Every engineer I've worked with was really managing a budget. Before AI, the budgets were just easier to name: memory, CPU cycles, bandwidth, disk, the cloud bill, and underneath them all, time. Good engineering was never about having infinite resources. It was about knowing which one was scarce and spending it well.

There's a new line in the budget now, and it's the strangest one yet: tokens. When you code with a model, you're spending a finite allowance of its attention, and the model is perfectly happy to help you spend it badly. It will chase a bug in circles, rewrite the same function four ways, and confidently burn your whole context window on a dead end — cheerfully, because the responsibility to stop was never its. It's yours. Knowing which prompt actually gets the result. Knowing when the context is polluted and you should clear it and start clean. Knowing when to keep steering the model and when to close the lid on it, write the thing yourself, or ask a human who already knows. The model doesn't manage the budget. You do.

The hard part is that this budget is nearly impossible to see. You can profile memory and stare at a cloud invoice, but token spend hides behind a chat window that feels free. For a while it basically was — the industry sold AI coding flat-rate, one monthly price, prompt all you want, and everyone happily overspent because overspending had no cost. That era is ending. The all-you-can-eat pricing that trained a generation of engineers to be wasteful is quietly going away. The meter was always running. Now you can finally hear it.

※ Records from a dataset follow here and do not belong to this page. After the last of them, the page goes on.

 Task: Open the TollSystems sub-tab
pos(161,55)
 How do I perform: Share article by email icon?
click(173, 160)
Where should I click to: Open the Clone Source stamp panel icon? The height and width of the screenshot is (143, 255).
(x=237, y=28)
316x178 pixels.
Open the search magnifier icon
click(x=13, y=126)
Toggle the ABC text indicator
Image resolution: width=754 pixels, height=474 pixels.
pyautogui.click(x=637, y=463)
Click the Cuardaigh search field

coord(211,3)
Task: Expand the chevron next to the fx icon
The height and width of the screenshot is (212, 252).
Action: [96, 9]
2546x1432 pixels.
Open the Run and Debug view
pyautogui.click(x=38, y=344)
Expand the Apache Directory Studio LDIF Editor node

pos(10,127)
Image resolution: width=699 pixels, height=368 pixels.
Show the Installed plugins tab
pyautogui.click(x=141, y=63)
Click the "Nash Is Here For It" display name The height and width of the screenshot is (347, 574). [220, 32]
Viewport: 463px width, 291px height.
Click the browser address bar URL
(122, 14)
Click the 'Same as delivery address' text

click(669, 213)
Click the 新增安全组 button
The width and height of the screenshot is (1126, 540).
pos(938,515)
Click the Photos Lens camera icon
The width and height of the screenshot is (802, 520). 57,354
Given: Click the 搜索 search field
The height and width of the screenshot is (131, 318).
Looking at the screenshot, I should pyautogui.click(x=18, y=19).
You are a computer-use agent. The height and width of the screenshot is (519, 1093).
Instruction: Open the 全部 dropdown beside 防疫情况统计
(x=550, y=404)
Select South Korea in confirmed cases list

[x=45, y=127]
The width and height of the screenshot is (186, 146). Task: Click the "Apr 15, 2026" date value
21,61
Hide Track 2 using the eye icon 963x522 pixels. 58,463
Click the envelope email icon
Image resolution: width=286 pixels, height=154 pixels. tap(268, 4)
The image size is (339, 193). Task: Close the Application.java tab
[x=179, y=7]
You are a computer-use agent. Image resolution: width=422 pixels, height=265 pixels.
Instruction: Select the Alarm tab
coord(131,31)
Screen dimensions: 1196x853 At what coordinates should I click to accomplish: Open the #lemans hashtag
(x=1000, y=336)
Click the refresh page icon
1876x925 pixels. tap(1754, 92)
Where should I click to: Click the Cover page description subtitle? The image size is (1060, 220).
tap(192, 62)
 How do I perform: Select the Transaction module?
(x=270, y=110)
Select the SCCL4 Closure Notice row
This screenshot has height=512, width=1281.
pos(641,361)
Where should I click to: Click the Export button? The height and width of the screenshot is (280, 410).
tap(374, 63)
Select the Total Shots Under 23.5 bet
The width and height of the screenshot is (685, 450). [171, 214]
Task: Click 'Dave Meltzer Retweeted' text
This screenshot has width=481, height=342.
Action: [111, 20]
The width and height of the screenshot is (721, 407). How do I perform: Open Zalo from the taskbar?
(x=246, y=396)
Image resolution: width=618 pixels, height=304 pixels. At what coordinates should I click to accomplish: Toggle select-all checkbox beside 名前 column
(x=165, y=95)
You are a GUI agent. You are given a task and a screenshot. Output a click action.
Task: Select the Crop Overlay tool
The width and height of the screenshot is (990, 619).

The shift has two opposite currents. Per token, intelligence collapsed in price: GPT-4 launched in 2023 near thirty dollars a million tokens, and the frontier is an order of magnitude cheaper now, with smaller models hundreds of times cheaper still — Anthropic even cut the price of its most expensive model by two-thirds overnight. Yet the tools built on those tokens got costlier to run, because agents burn through them at a scale autocomplete never did. So the meter came out. GitHub Copilot started life as a flat ten-dollar autocomplete, added "premium requests" in 2025, and recently moved every plan to metered billing against a token allowance. Cursor swapped its fixed quota for a usage pool priced at raw API rates, and some bills jumped tenfold overnight — enough backlash to force a public apology and refunds. Cheaper tokens, bigger bills: the flat-rate subsidy is what's vanishing, and that direction runs one way.

So the skill to build is spending. Treat context like the scarce thing it is — clear it often, keep it clean, don't drag a thousand irrelevant lines into every question. Match the model to the job; you don't need the biggest, priciest one to rename a variable. Write the prompt that lands the answer in one shot instead of five. Learn the moment a session has gone sideways and cut your losses. And keep a human in your back pocket for the problems a model will only ever circle. None of this is about using AI less. It's about not setting money — and time — on fire.

The engineers who learn to spend tokens well out-ship the ones who don't. This is the sharper version of that. Knowing how to use these tools was the first advantage, and it's already becoming table stakes. The next one is knowing what they cost. Soon the budget-aware engineer will out-build the merely AI-knowledgeable one — because the meter is running, and it always was.